Revisiting Deep Learning as a Non-Equilibrium Process
Last year, the best paper award for ICLR 2017 went to “Re-thinking Generalization” by Chiyuan Zhang et al. For a good review, here is a video of his talk:
The key take away of his teams discovery is that the nature of Deep Learning systems is remarkably very different from other classical machine learning systems. One of the biggest misunderstanding about Deep Learning is that it is just a higher dimensional form of curve fitting and thus solved from the perspective of optimization techniques. This is incorrect notion can be due to the fact that the way Artificial Neural Networks (ANN) is taught to many is that it is just a larger form of logistic regression. Alternatively, for the more experienced machine learning expert, everything can be framed from the viewpoint of an optimization problem.
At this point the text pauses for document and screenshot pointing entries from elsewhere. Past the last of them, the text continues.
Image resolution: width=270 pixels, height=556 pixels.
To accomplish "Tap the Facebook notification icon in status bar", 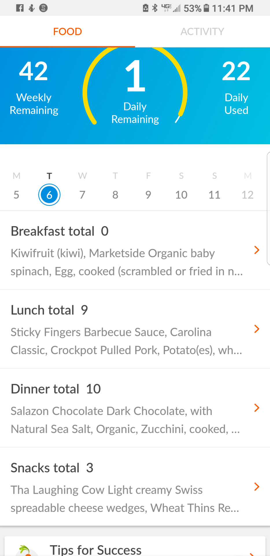I will coord(20,8).
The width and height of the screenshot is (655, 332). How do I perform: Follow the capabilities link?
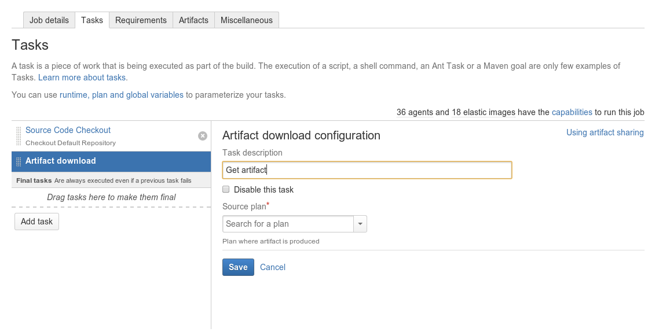coord(572,112)
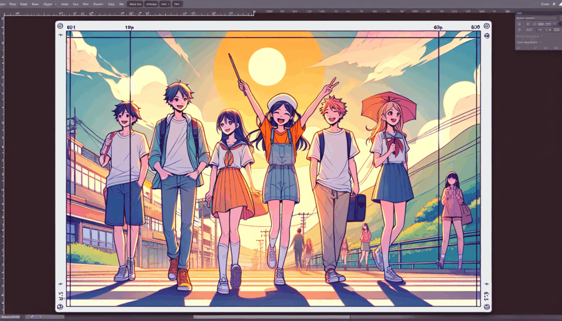Image resolution: width=562 pixels, height=321 pixels.
Task: Click the second pill button in the top toolbar
Action: [150, 4]
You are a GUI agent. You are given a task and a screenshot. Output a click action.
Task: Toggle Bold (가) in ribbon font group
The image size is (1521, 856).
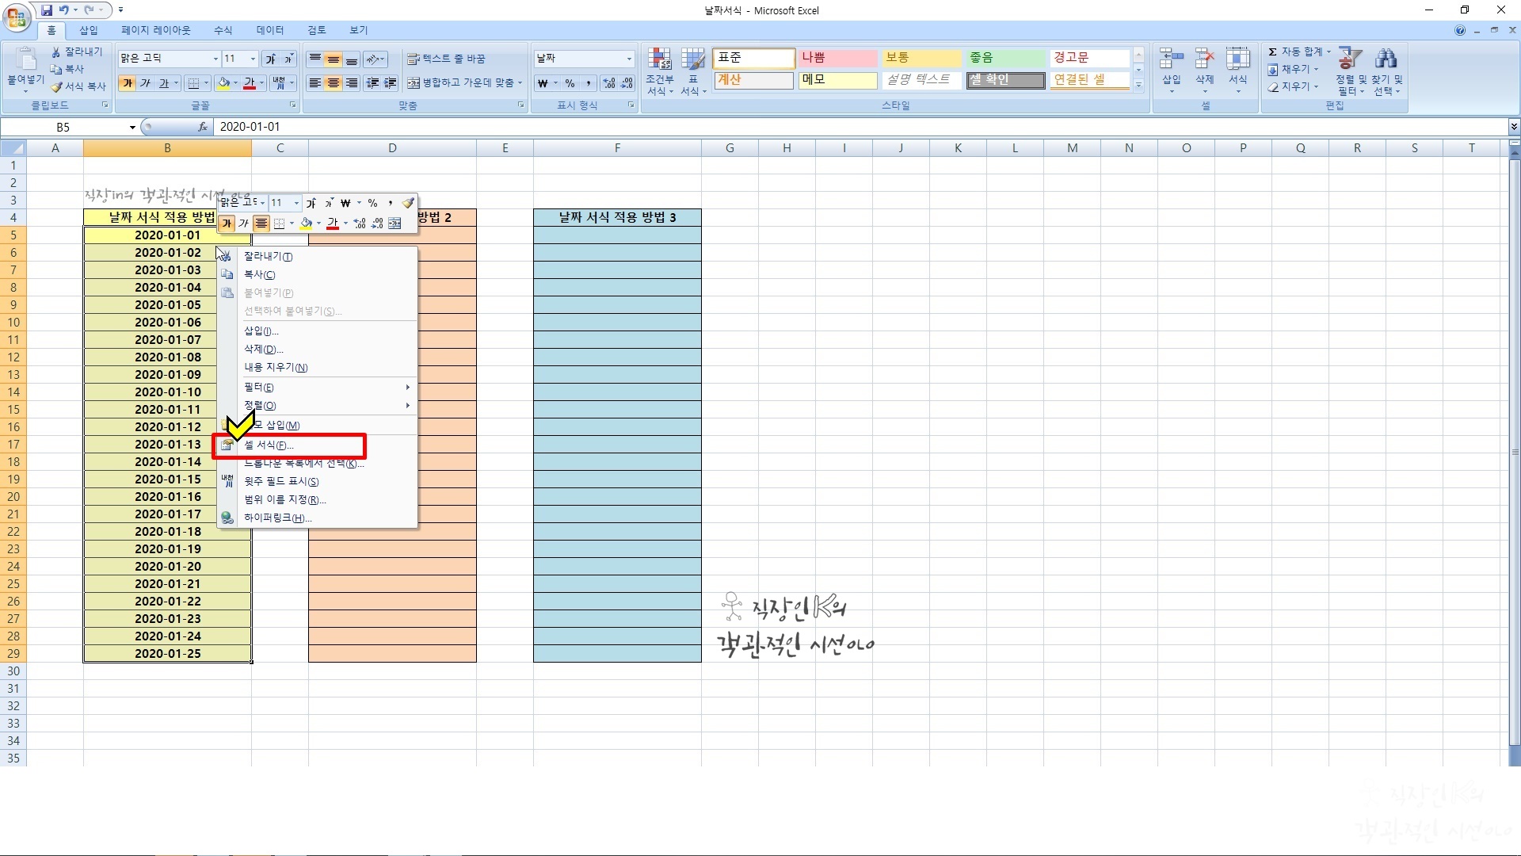point(127,83)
The last view point in fact has been detrimental to the field for so long. If you take the optimization viewpoint, then Deep Learning is just too high dimensional and non-convex that it should be theoretically impossible to achieve convergence to a global minima. Unfortunately for the optimization gurus, this experimentally isn’t even true. The simplest of methods, stochastic gradient decent, works surprisingly too well. Something else is going on that has eluded the orthodox explanation of how optimization is supposed to work. Zhang’s discovery provided experimental evidence that we have to rethink our current (obviously incomplete) theories.
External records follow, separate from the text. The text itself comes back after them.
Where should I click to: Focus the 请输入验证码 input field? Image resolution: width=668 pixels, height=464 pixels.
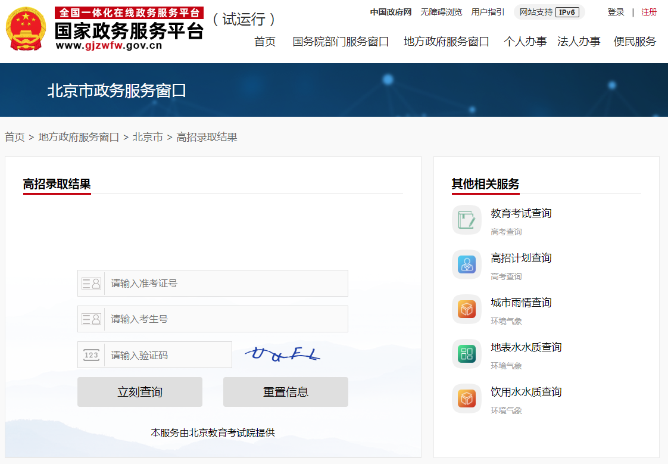pyautogui.click(x=168, y=355)
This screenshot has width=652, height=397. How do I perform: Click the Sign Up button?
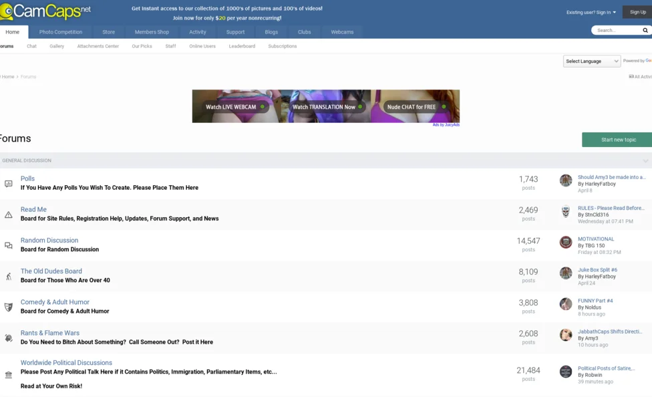click(x=637, y=12)
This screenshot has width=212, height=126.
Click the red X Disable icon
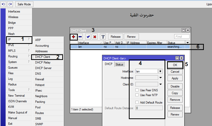pos(95,37)
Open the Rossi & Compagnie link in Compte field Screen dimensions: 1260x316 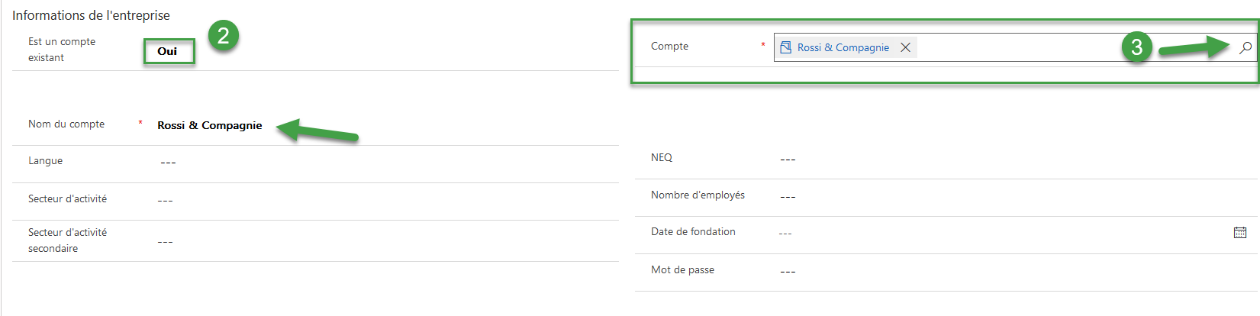(x=843, y=47)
Despite the thousands of papers that are submitted to the various Deep Learning conferences this year, there’s very few papers that attempts to explore explain the true nature of Deep Learning. Deep Learning research is really just pure alchemy and piss poor explanations are backed with lots of hand waving that’s disguised as mathematics. Everyone in the academic community are so vested in pleasing everyone else that nobody wants to call out the BS. Fortunately, we have some brave souls that work on the real theoretical issues. Papers of this kind are unfortunately the kind that usually get rejected. It’s just a fact of reality that when you need to understand a system that you have to work with a simpler system. Yet, showing results using MNIST is considered not state-of-the-art and therefore should be ignored. The only folks that get a pass are celebrities like Geoffrey Hinton. It’s a sad reality where celebrity and alchemy is favored over real science.
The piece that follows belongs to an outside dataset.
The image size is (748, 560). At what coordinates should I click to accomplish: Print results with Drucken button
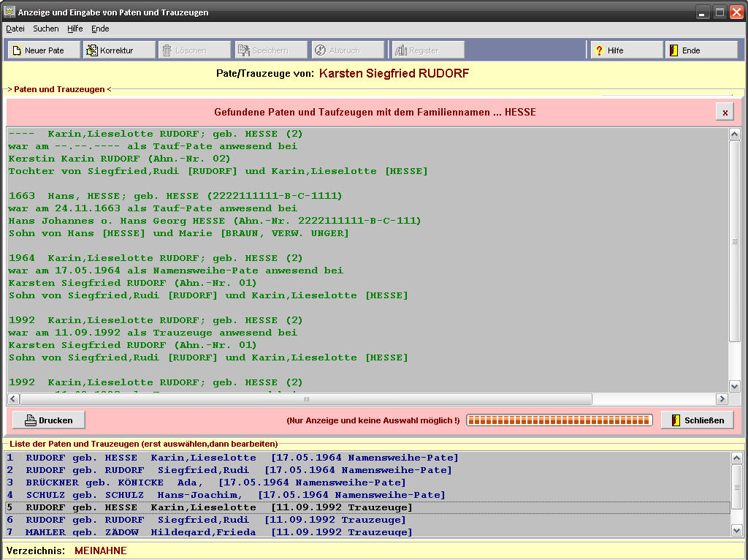[49, 420]
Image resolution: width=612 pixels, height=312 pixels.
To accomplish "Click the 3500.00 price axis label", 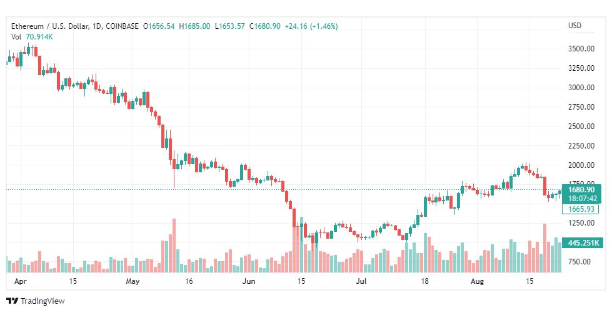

Okay, I’m done with my rant. Let’s look at some interesting papers that has just recently published.
Here’s a new paper: “A Bayesian Perspective on Generalization and Stochastic Gradient Descent”. Which begs the question, why are smart people invoking spells like “Bayesian intuition” to obfuscate that they are actually just doing alchemy? I suspect that the use of the term Bayesian or Gaussian in papers is more to play to the sentiments of the orthodoxy and is at the expense of more precise language but equivalent language. Here are some quotes from the paper:
The contribution is often called the “Occam factor”, because it enforces Occam’s razor; when two models describe the data equally well, the simpler model is usually better.
We conclude that Bayesian model comparison is quantitatively consistent with the results of Zhang et al. (2016) in linear models where we can compute the evidence, and qualitatively consistent with their results in deep networks where we cannot.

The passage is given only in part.